(INPUT DATA begins)

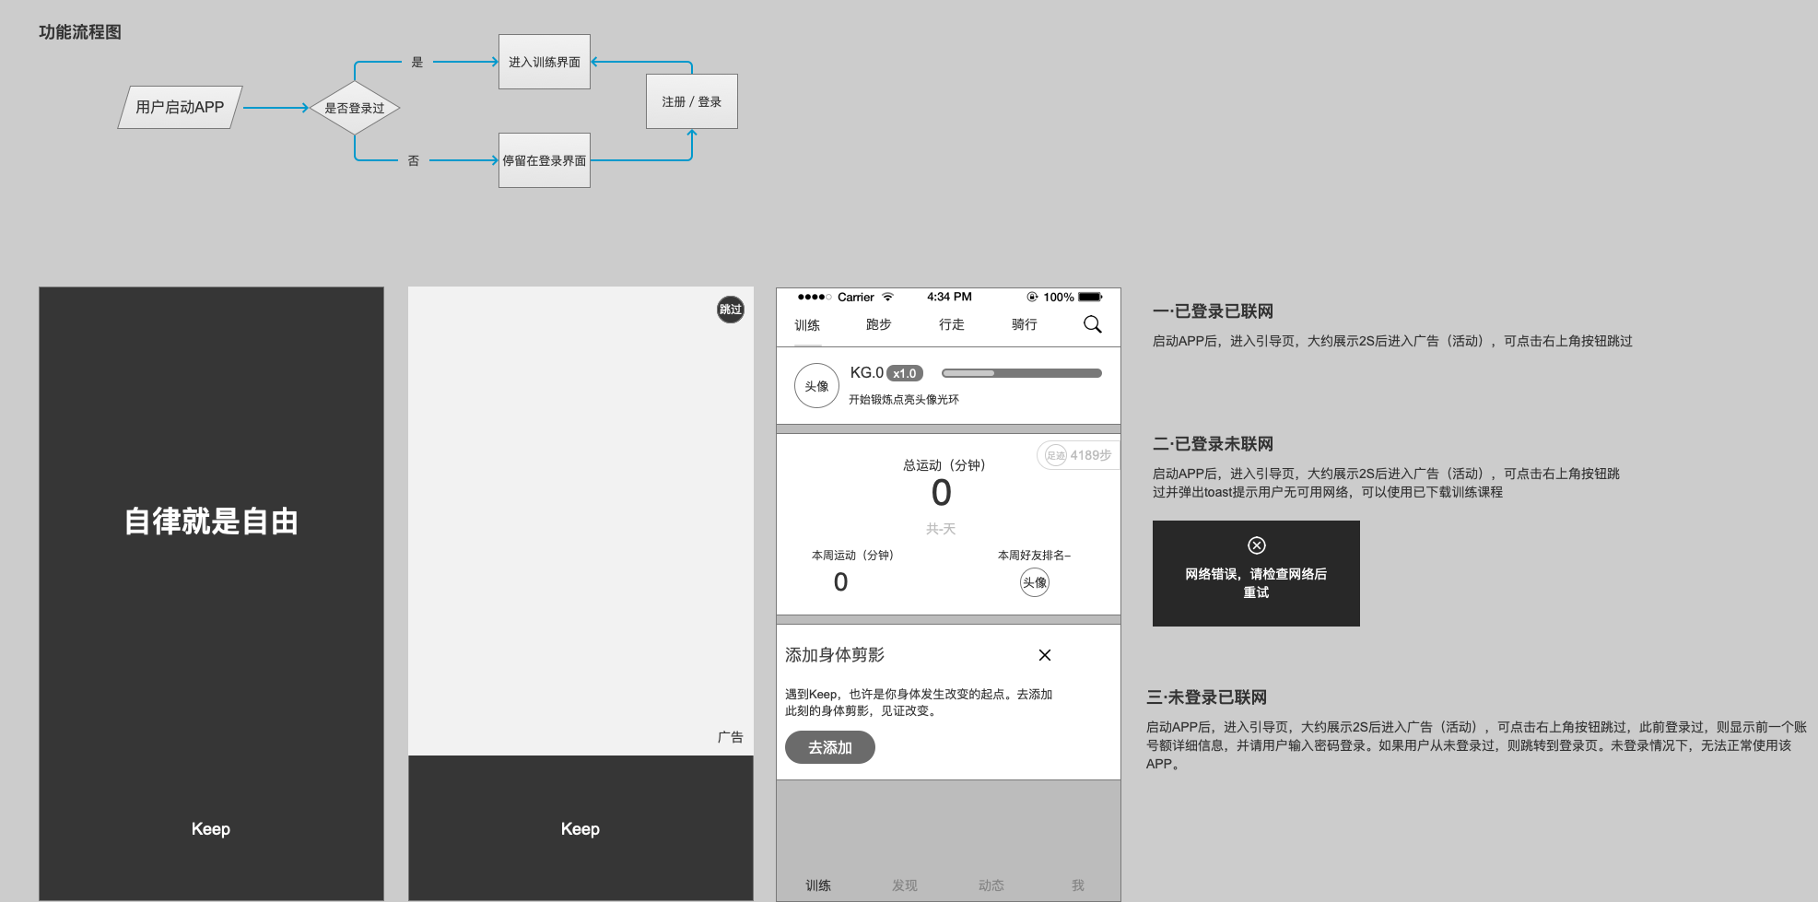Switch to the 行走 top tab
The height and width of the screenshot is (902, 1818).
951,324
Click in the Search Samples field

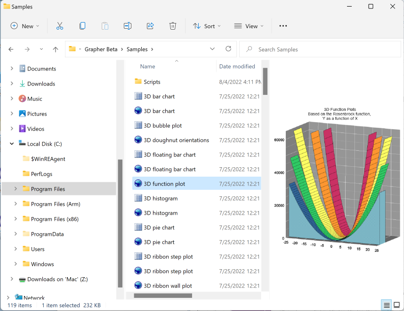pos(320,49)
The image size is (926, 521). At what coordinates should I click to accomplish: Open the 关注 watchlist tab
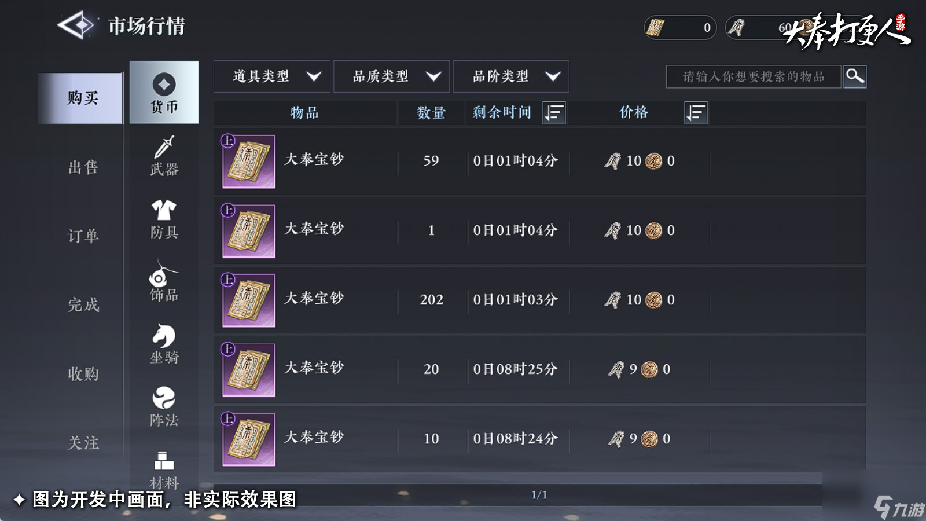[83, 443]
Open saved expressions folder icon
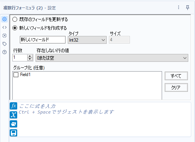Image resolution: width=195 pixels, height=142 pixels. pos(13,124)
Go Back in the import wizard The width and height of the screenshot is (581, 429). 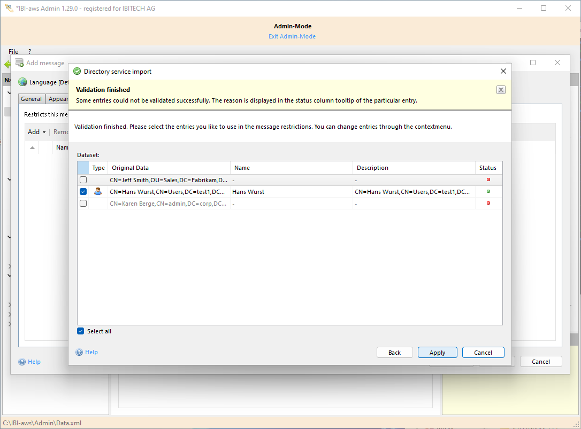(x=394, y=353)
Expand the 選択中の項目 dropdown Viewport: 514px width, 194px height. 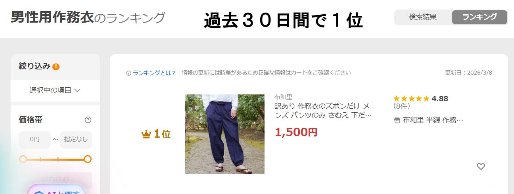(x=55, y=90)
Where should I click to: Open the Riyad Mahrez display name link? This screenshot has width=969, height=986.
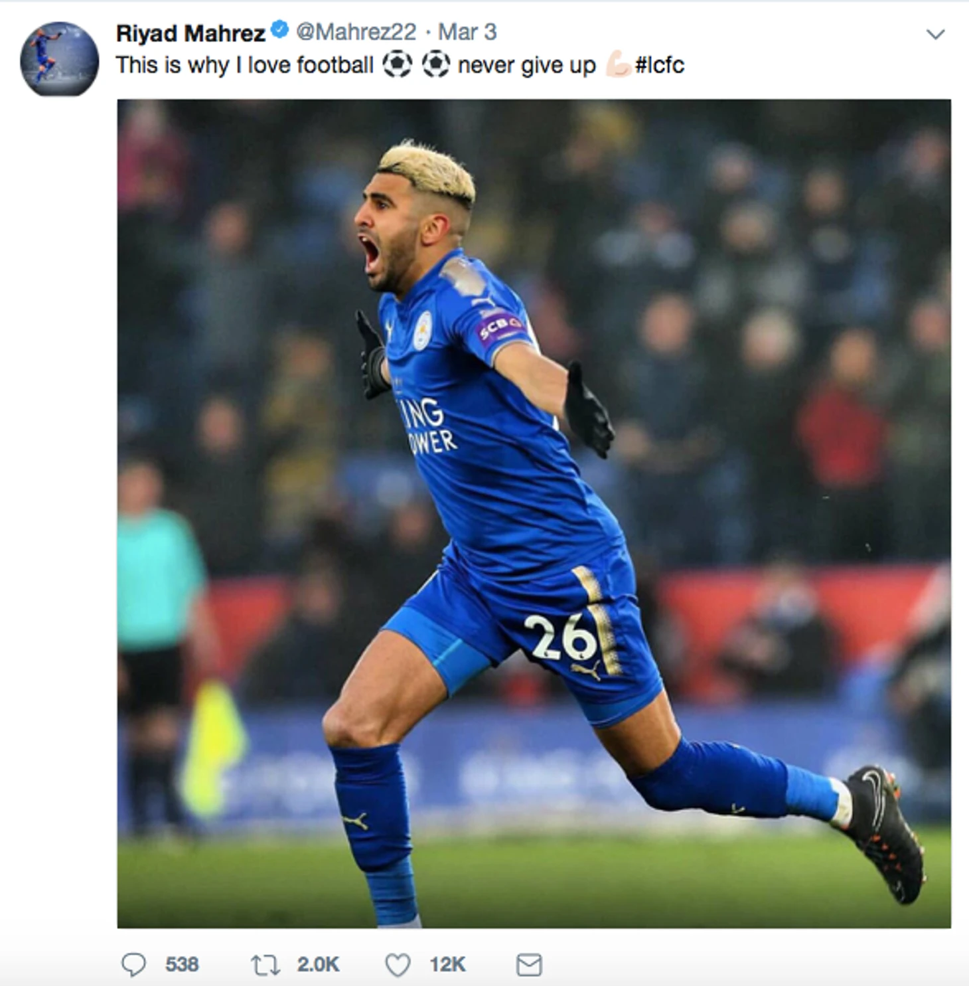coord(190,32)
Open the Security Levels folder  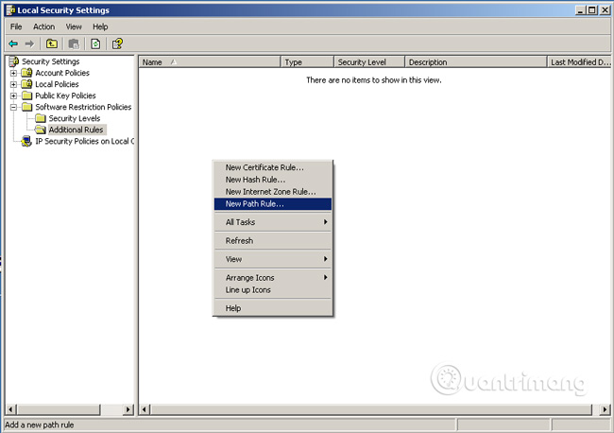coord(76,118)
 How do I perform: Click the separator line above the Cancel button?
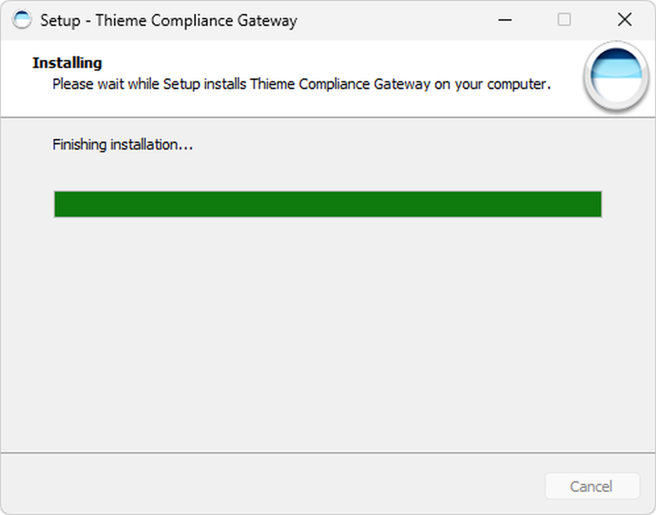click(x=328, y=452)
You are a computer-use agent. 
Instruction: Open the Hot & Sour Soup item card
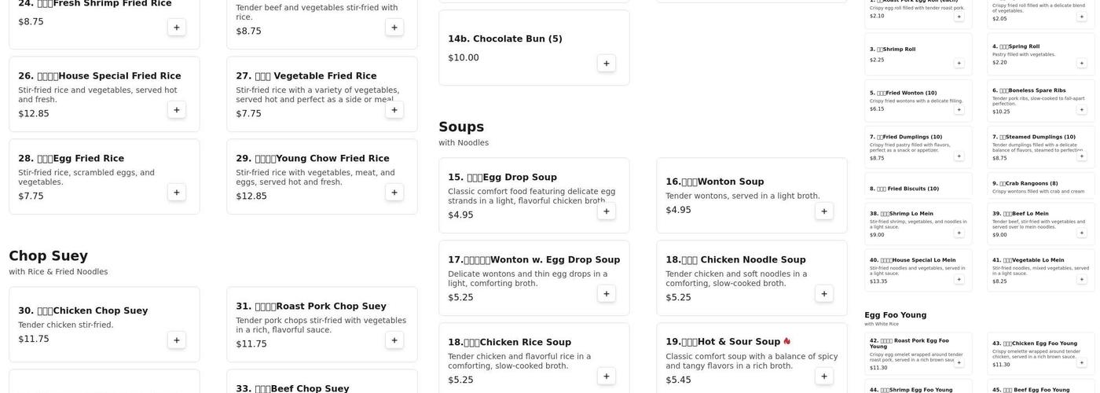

(INPUT DATA ends)

EXERCISE REQUIREMENTS: Reproduce only the lines from the line with "How do I perform: Click" to the end of the entries. Keep both ends, copy them exactly, and omit every picture.

OUTPUT OF THE EXERCISE:
 How do I perform: Click the separator line above the Cancel button?
click(x=328, y=452)
You are a computer-use agent. 
Instruction: Open the Hot & Sour Soup item card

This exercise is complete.